▶ [Aim of the task] Return all the entries word for word.

::: Study material :::

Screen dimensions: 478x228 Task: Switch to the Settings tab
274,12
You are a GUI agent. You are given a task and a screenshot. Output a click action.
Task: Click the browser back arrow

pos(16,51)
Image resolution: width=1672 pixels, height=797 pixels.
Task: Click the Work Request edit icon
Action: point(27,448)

:::

▶ [Answer]
Screen dimensions: 478x228 Task: Switch to the Settings tab
274,12
You are a GUI agent. You are given a task and a screenshot. Output a click action.
Task: Click the browser back arrow

pos(16,51)
Image resolution: width=1672 pixels, height=797 pixels.
Task: Click the Work Request edit icon
Action: point(27,448)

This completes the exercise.